─── Records to process

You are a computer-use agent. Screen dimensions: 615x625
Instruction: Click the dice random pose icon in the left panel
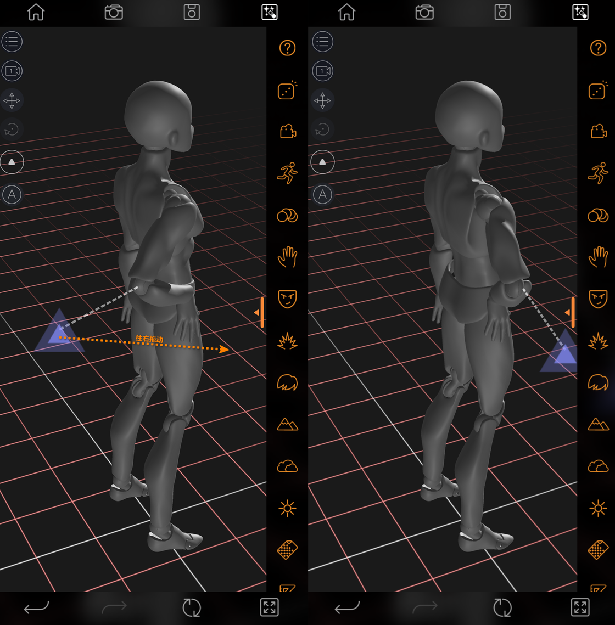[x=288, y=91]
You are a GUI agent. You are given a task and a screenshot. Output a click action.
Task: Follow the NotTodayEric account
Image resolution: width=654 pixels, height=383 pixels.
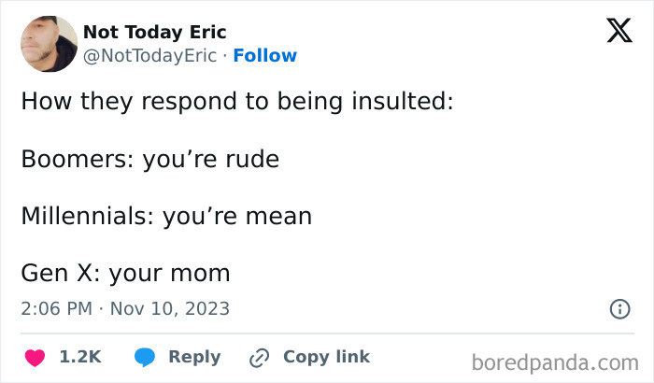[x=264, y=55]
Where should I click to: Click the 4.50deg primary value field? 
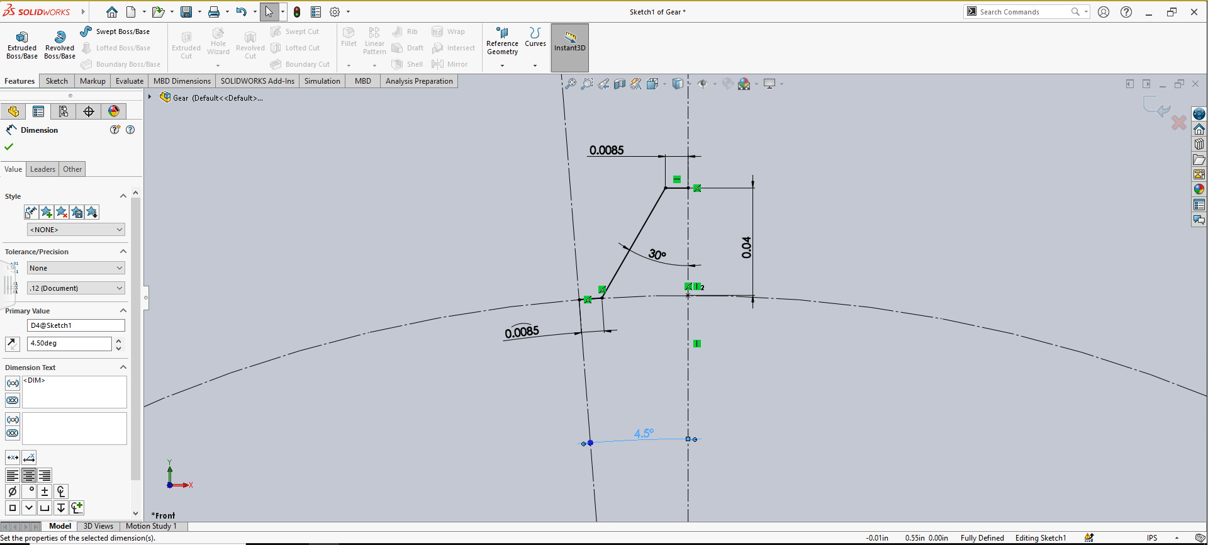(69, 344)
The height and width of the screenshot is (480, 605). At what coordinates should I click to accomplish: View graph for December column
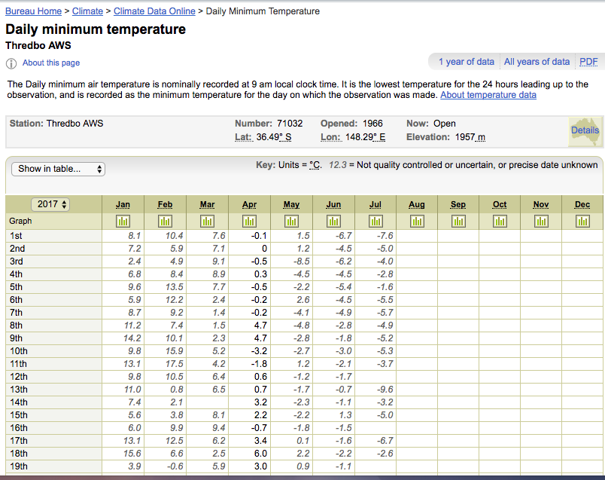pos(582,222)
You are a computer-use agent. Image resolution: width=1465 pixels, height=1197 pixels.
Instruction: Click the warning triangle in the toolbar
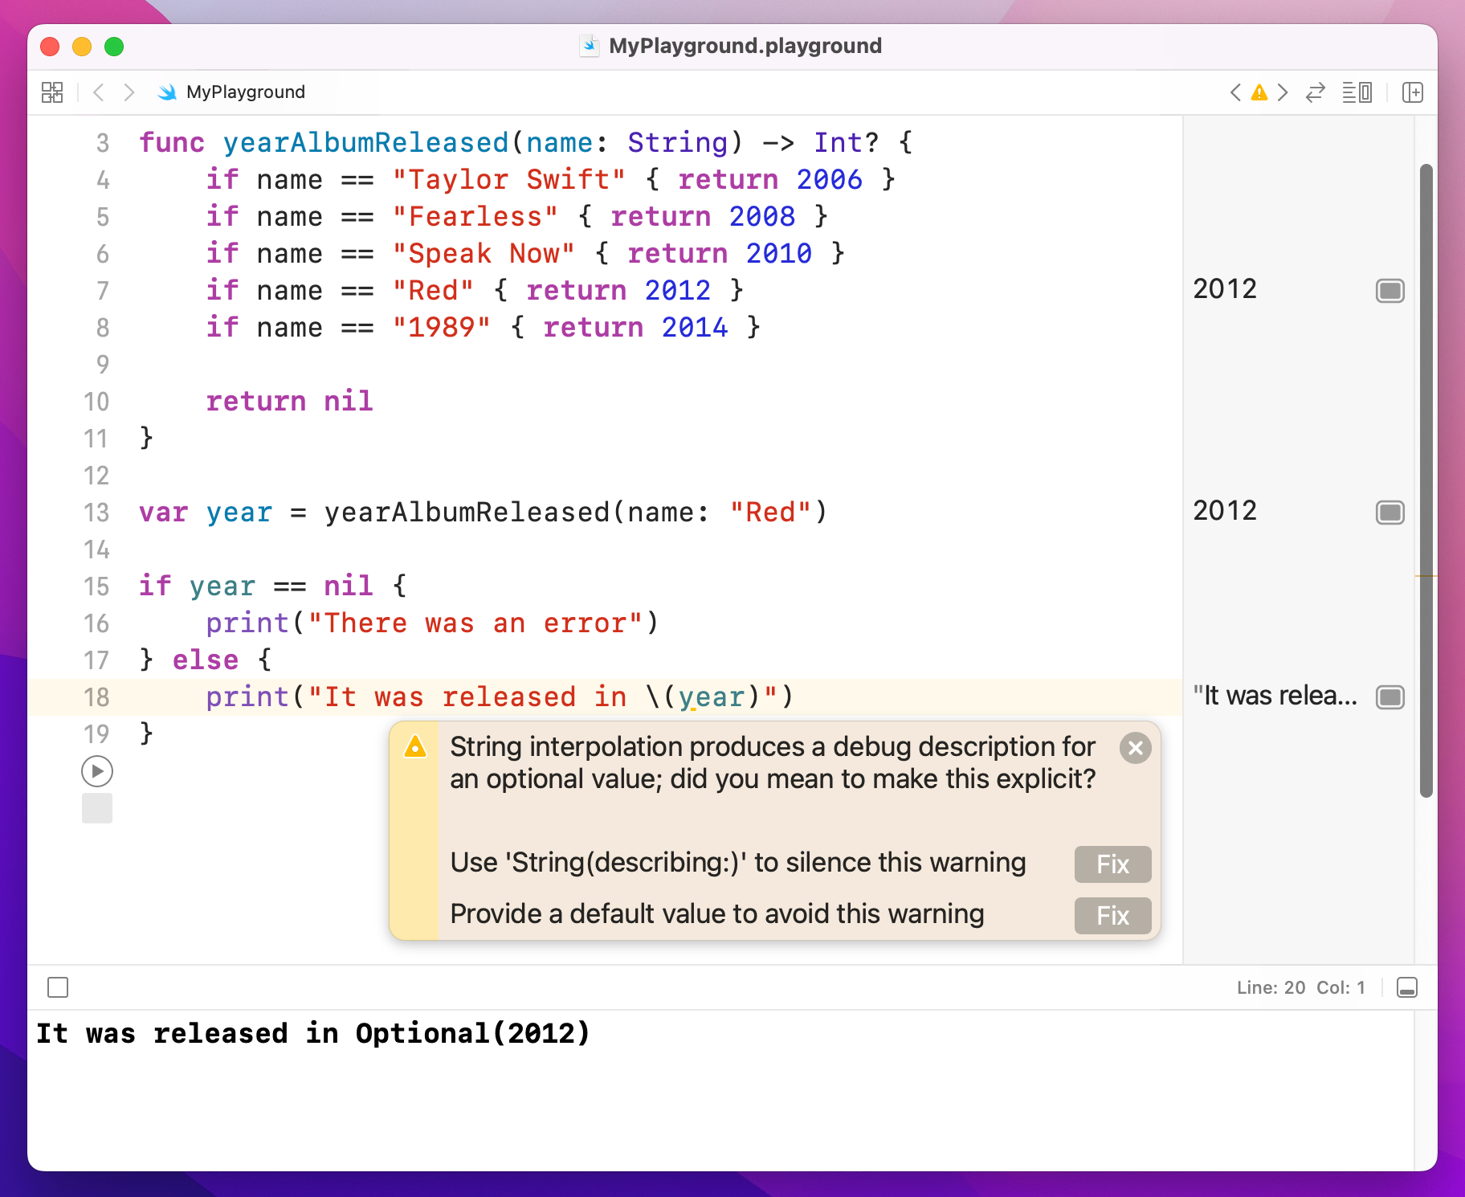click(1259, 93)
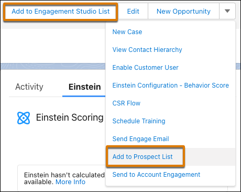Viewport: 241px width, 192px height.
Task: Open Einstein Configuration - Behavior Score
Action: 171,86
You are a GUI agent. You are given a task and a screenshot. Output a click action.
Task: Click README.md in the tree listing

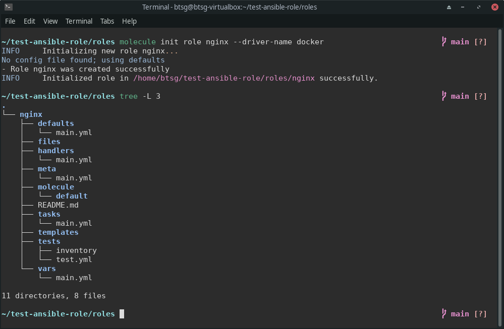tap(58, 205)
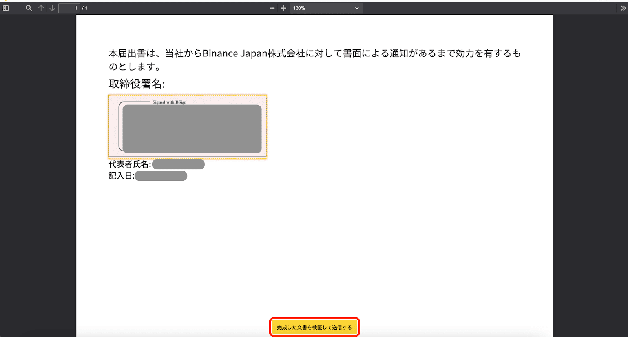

──────
─── Records to process

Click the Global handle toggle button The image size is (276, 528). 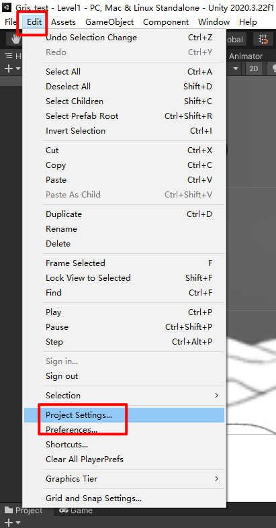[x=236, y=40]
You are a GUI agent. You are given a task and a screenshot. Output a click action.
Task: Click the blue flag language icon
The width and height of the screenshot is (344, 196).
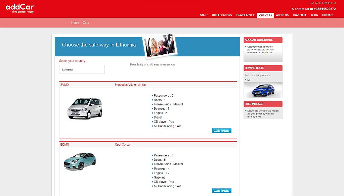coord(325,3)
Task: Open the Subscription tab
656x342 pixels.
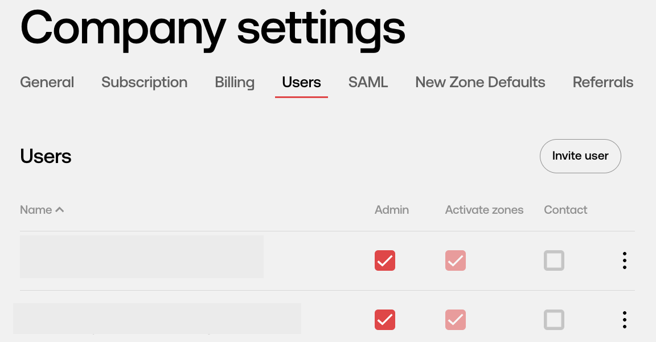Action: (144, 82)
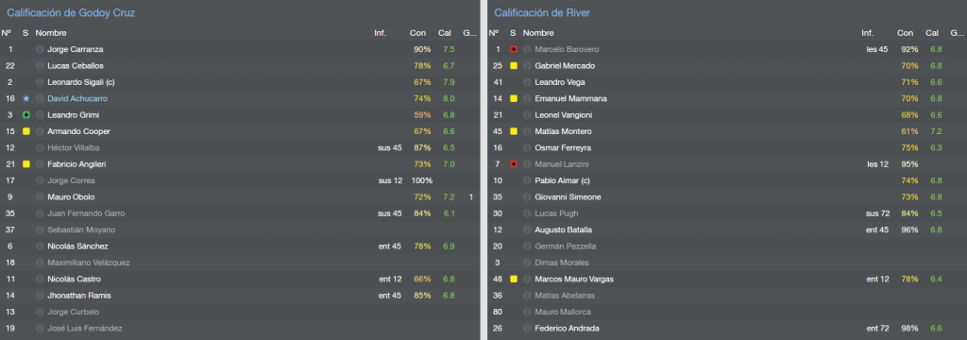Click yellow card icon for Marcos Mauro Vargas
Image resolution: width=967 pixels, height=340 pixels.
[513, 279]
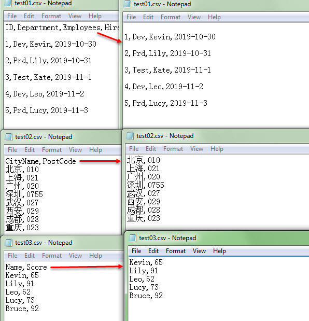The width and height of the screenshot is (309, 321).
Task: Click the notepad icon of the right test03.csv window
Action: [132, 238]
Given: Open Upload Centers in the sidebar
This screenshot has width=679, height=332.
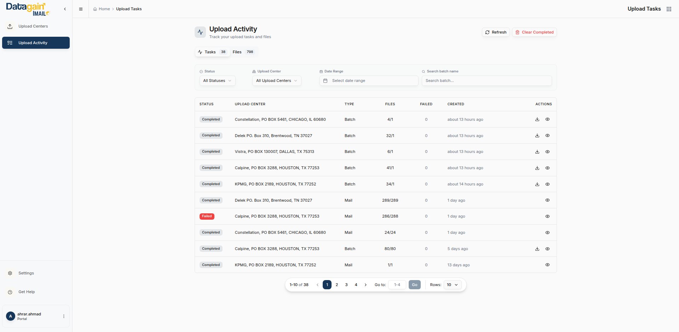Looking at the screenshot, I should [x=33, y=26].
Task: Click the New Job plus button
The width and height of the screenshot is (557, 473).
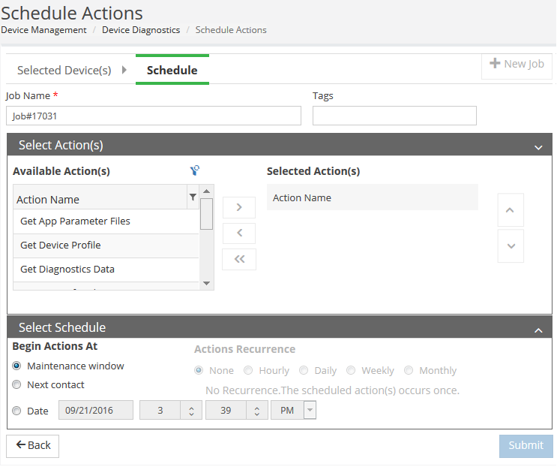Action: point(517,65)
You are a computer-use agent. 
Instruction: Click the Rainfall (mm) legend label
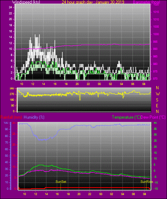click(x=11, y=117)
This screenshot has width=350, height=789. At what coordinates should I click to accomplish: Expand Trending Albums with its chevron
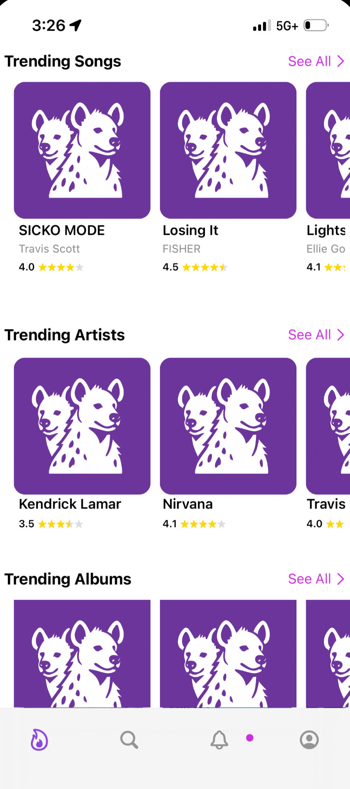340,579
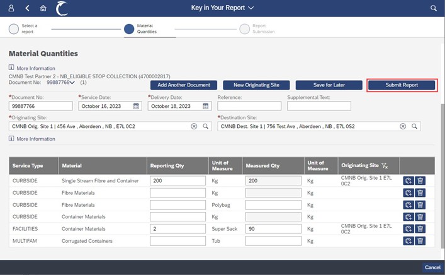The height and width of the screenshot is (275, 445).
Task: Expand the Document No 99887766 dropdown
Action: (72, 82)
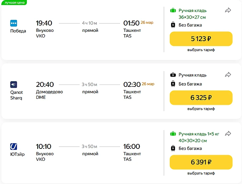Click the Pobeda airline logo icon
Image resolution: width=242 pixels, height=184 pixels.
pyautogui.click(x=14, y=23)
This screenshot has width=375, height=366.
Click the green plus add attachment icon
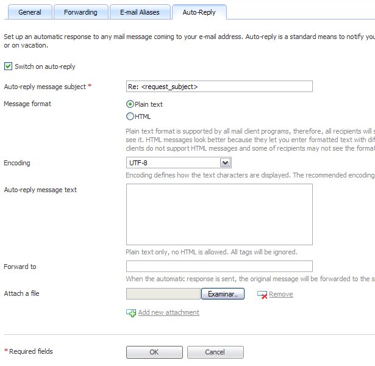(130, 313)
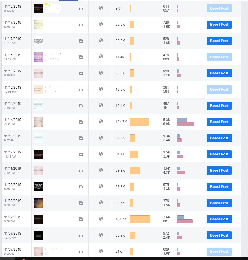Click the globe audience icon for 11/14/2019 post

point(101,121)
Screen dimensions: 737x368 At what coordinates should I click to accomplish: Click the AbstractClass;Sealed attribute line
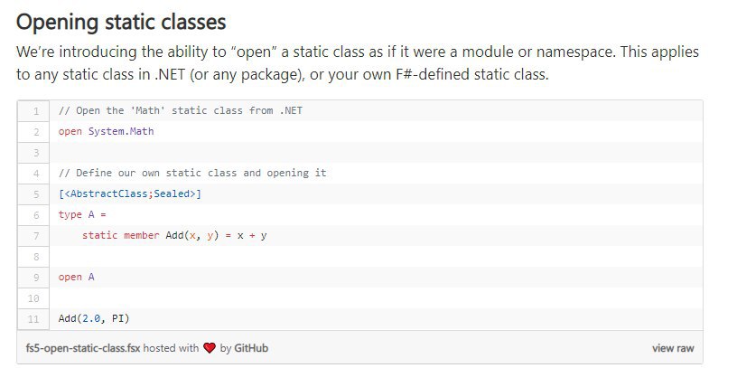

──────
─── Records to process

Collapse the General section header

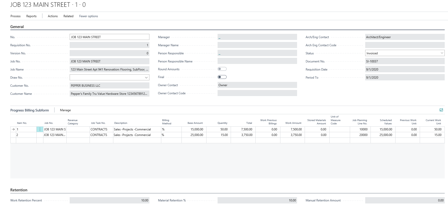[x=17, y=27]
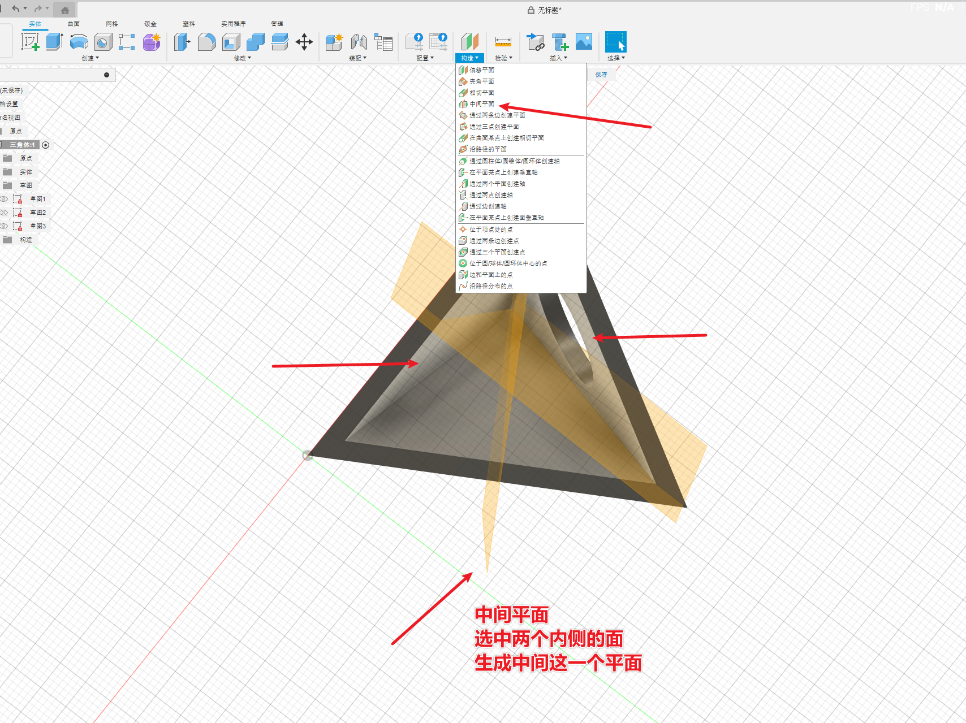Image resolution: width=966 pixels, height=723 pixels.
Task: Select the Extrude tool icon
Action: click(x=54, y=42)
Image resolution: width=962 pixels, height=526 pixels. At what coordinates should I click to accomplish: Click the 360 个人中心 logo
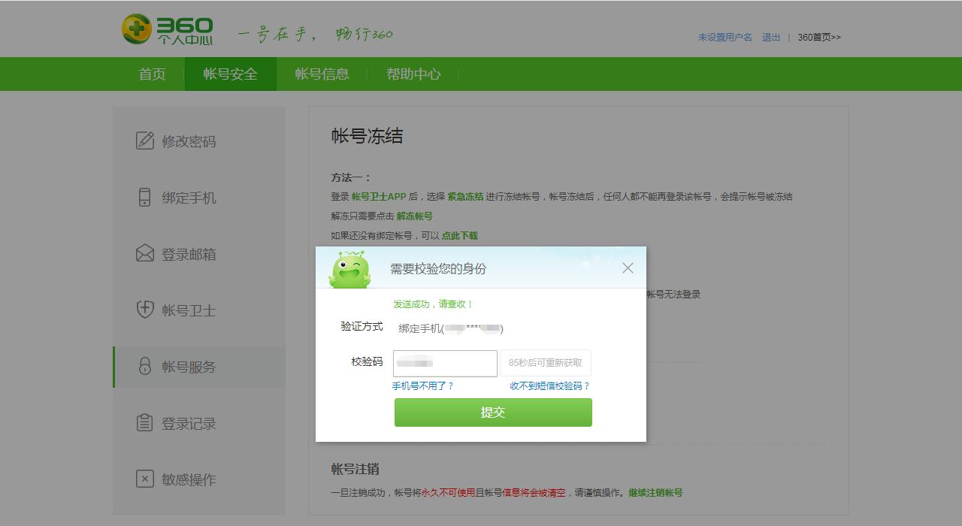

──────

Work order: Among the lines above, find those containing the word "dimensions" and copy each.

Result of this exercise:
You are a computer-use agent. Screen dimensions: 615x625
Screen dimensions: 737x368 At what coordinates should I click to accomplish: Click the AbstractClass;Sealed attribute line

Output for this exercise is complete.